**Quoted passage**
Polish journalist, editor, diplomat

Aleksander Kropiwnicki (born 3 January 1962, Warsaw) is a Polish journalist, editor and diplomat who served an ambassador of Poland to Ethiopia (2017–2020).

== Life ==
Aleksander Kropiwnicki has finished Polish studies at the University of Warsaw. Between 1987 and 2001 he worked as a reporter and columnist in several newspapers, e.g. Tygodnik Solidarność. In 1993, as a fellow of the Alfred Friendly Press Fellowships, he spent six months in The Detroit News. Between 1997 and 2001 he was chief editor of the Polski Kalendarz Europejski (Polish European Calendar) monthly.

He was a member of Władysław Bartoszewski cabinet. In 2001 he started his diplomatic career at the embassy in London as a press counsellor. In 2006 he was head of one of the sections of the Polish Radio in Warsaw. In 2008 he began working for the Ministry of Foreign Affairs as a deputy director and, later, as a department director. Between 2011 and 2014 he was at the embassy in Nairobi, running it also as chargé d’Affaires. In July 2017, he was appointed Poland Ambassador to Ethiopia. He has also been accredited to Djibouti, South Sudan and the African Union. He is responsible for relations with IGAD and UNECA, as well. He finished his term on 31 July 2020. In January 2025 he became Chargé d'affaires of Poland in Iceland.

== Works ==

- Błyskawiczny kurs Savoir-Vivre'u [with Katarzyna Kropiwnicka], Publicat, 2007, ISBN 978-83-245-0780-1.
- Zajezdnia Londyn, Warszawa, Bydgoszcz: Oficyna Wydawnicza Branta, 2007, ISBN 978-83-60186-57-2.
- Czarny wulkan, Warszawa: Rytm, 1993, ISBN 83-85249-21-4.

**Requirement 1**
In the Kropiwnicki biography, on what date did his term as ambassador to Ethiopia end?
**Requirement 2**
Name every work listed under the Works header of the Kropiwnicki biography.
**Requirement 3**
Repeat the passage of the Kropiwnicki biography that starts at "- Błyskawiczny kurs" and ends at "1993, ISBN 83-85249-21-4.".

**Raw data**
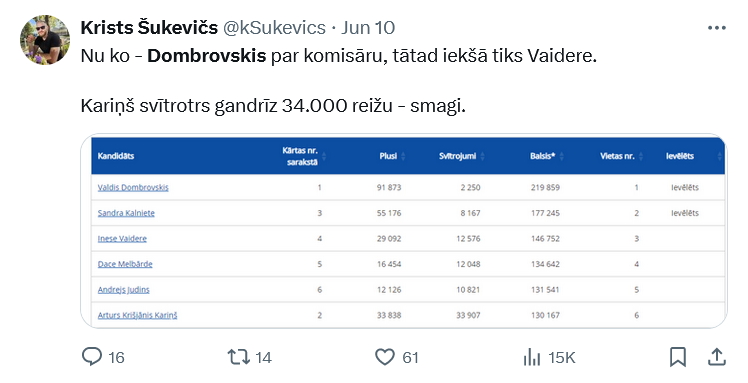Sort table by Plusi column arrows
The image size is (748, 383).
[403, 156]
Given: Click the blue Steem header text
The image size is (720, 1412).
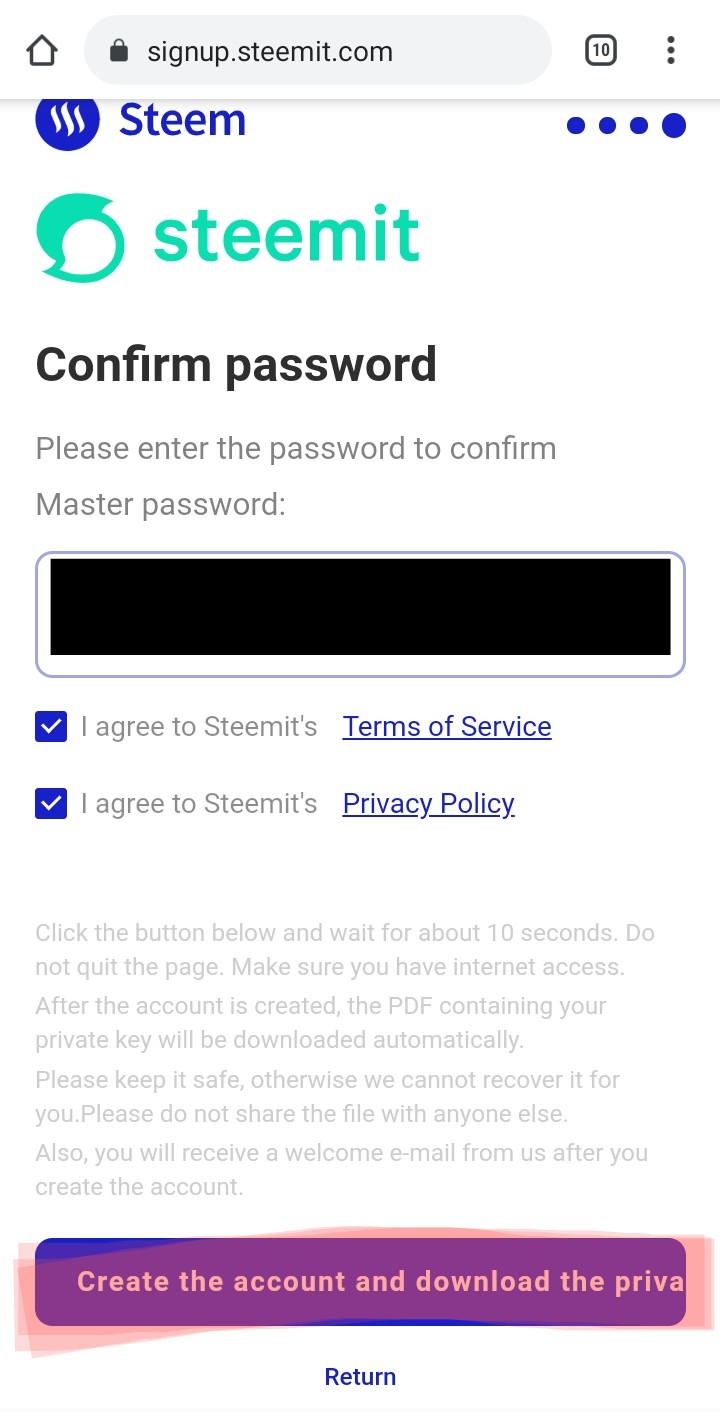Looking at the screenshot, I should (x=182, y=121).
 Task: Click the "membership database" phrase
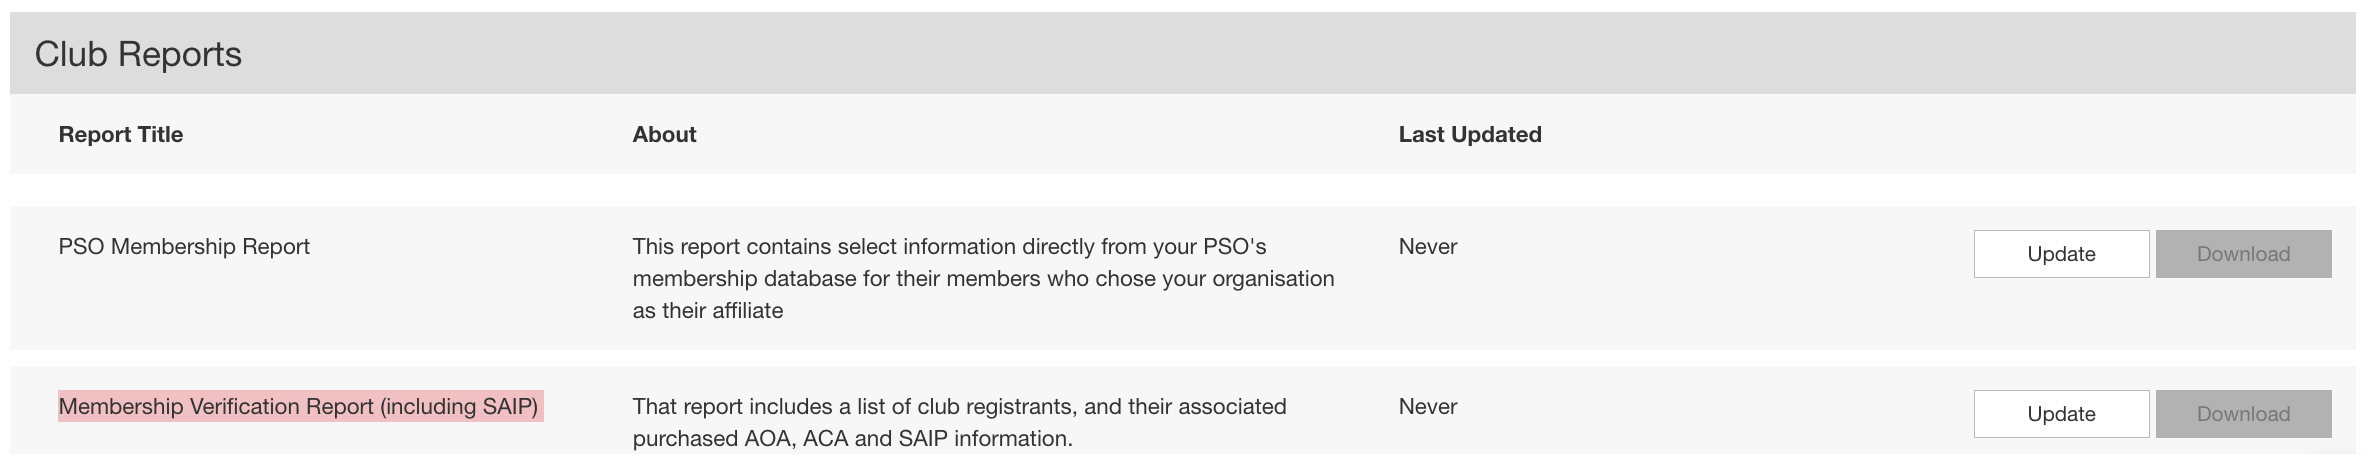744,278
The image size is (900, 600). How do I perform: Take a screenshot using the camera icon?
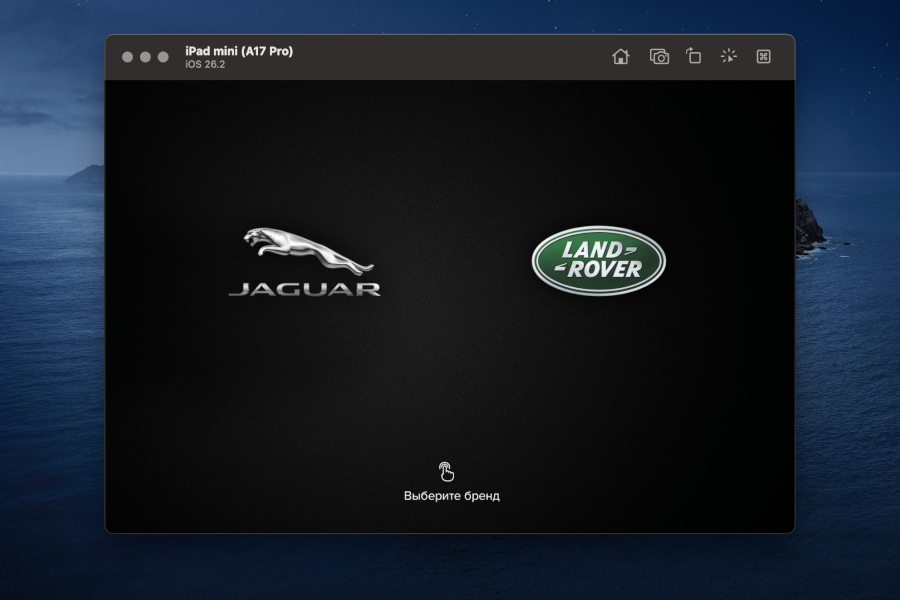pos(658,57)
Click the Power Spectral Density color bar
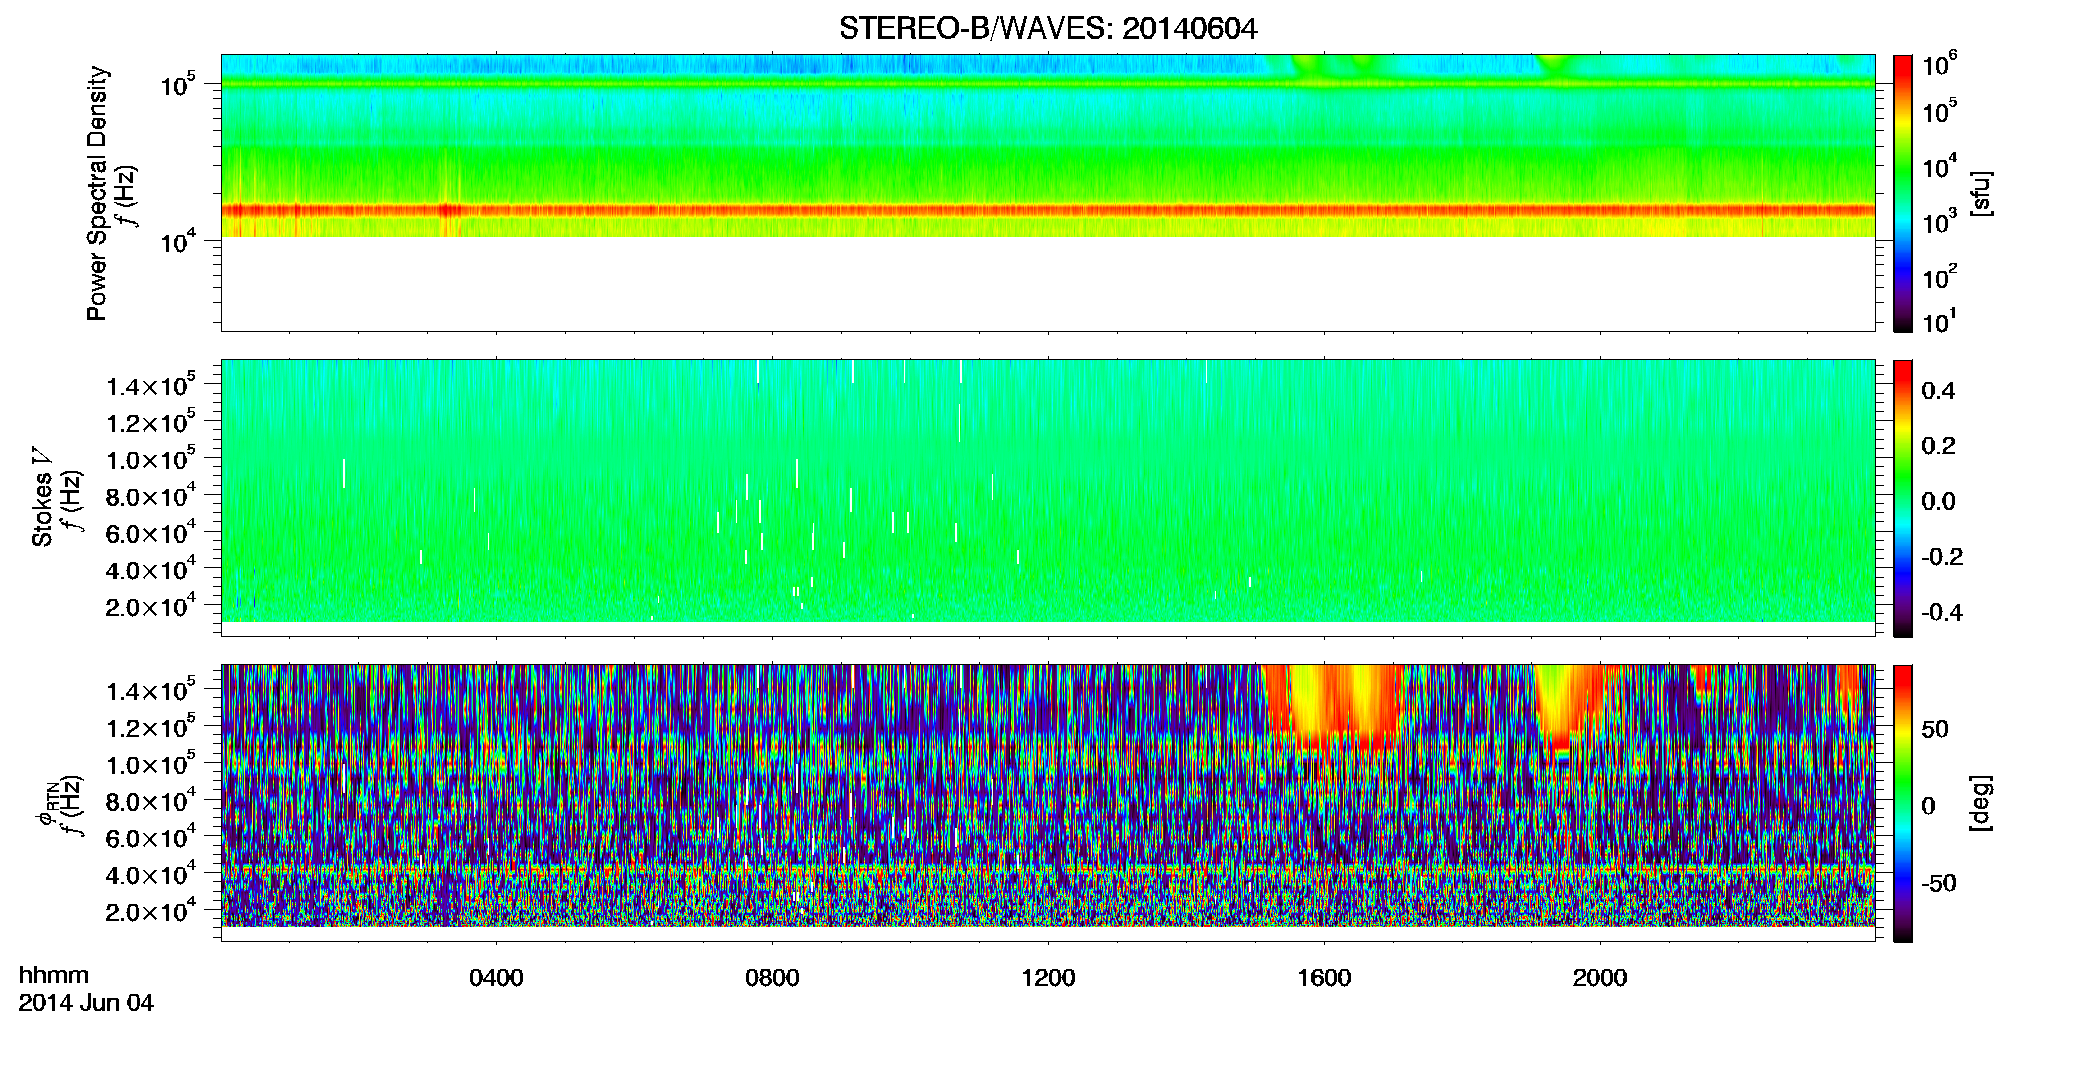The image size is (2096, 1080). click(1903, 193)
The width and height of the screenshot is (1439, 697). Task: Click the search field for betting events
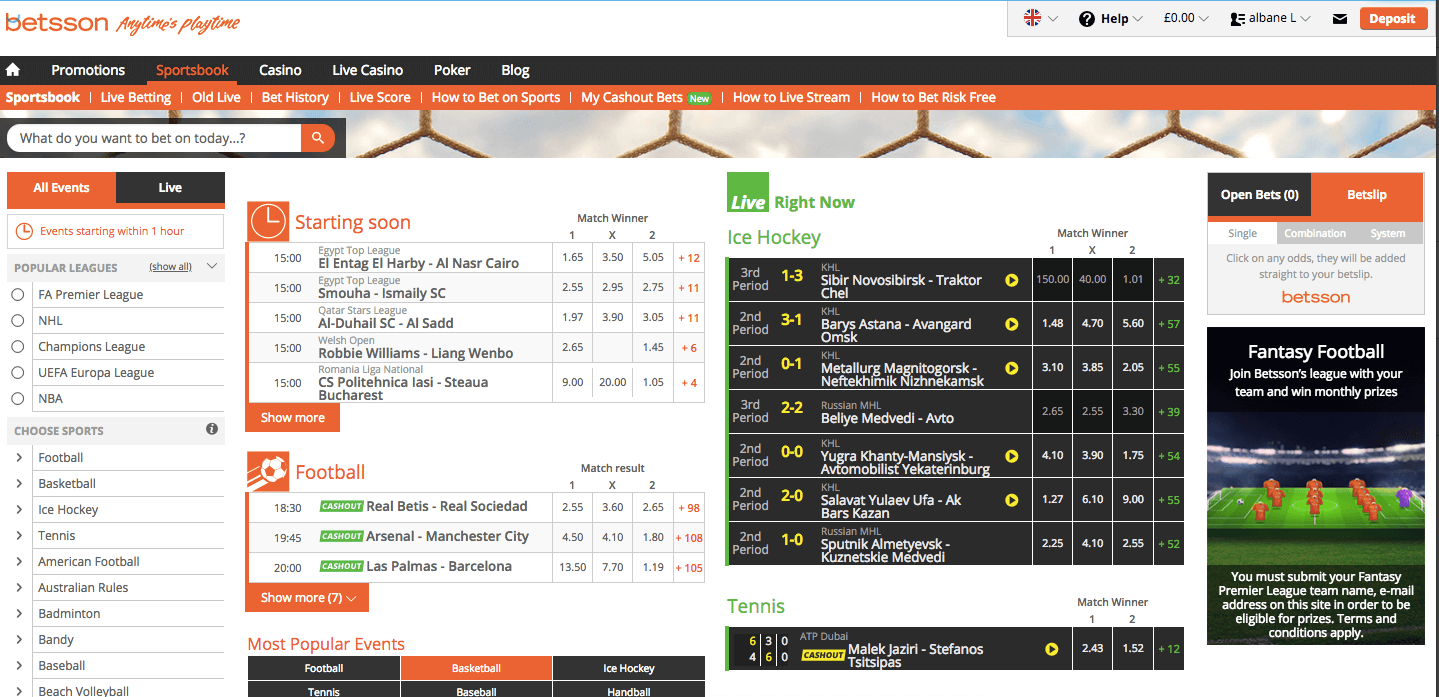pyautogui.click(x=155, y=138)
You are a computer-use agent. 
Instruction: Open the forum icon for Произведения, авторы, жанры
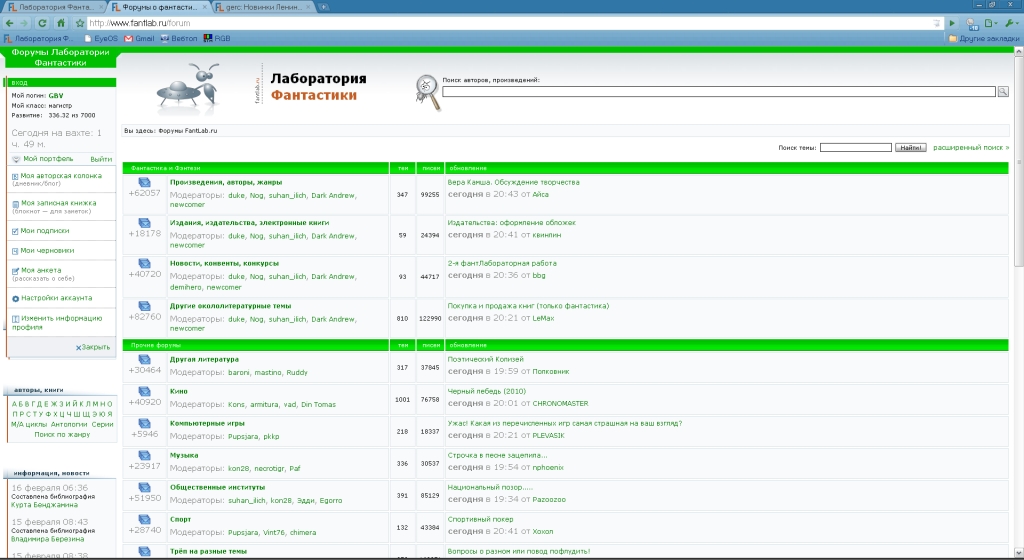144,183
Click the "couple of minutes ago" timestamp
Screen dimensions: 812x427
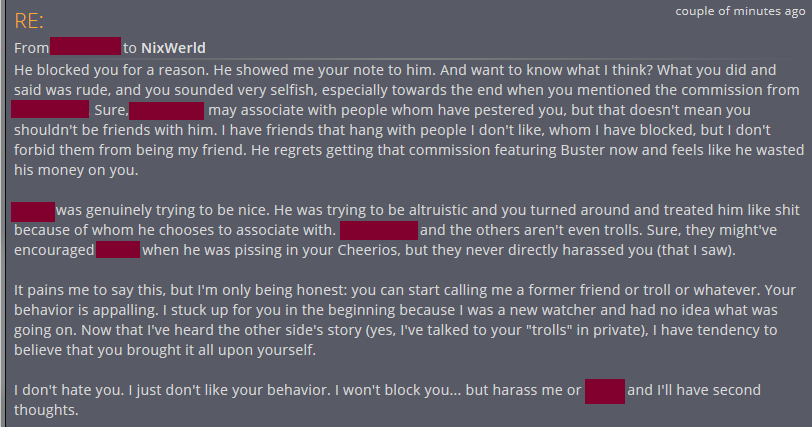[738, 11]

**Answer 1**
31 July 2020

**Answer 2**
- Błyskawiczny kurs Savoir-Vivre'u
- Zajezdnia Londyn
- Czarny wulkan

**Answer 3**
- Błyskawiczny kurs Savoir-Vivre'u [with Katarzyna Kropiwnicka], Publicat, 2007, ISBN 978-83-245-0780-1.
- Zajezdnia Londyn, Warszawa, Bydgoszcz: Oficyna Wydawnicza Branta, 2007, ISBN 978-83-60186-57-2.
- Czarny wulkan, Warszawa: Rytm, 1993, ISBN 83-85249-21-4.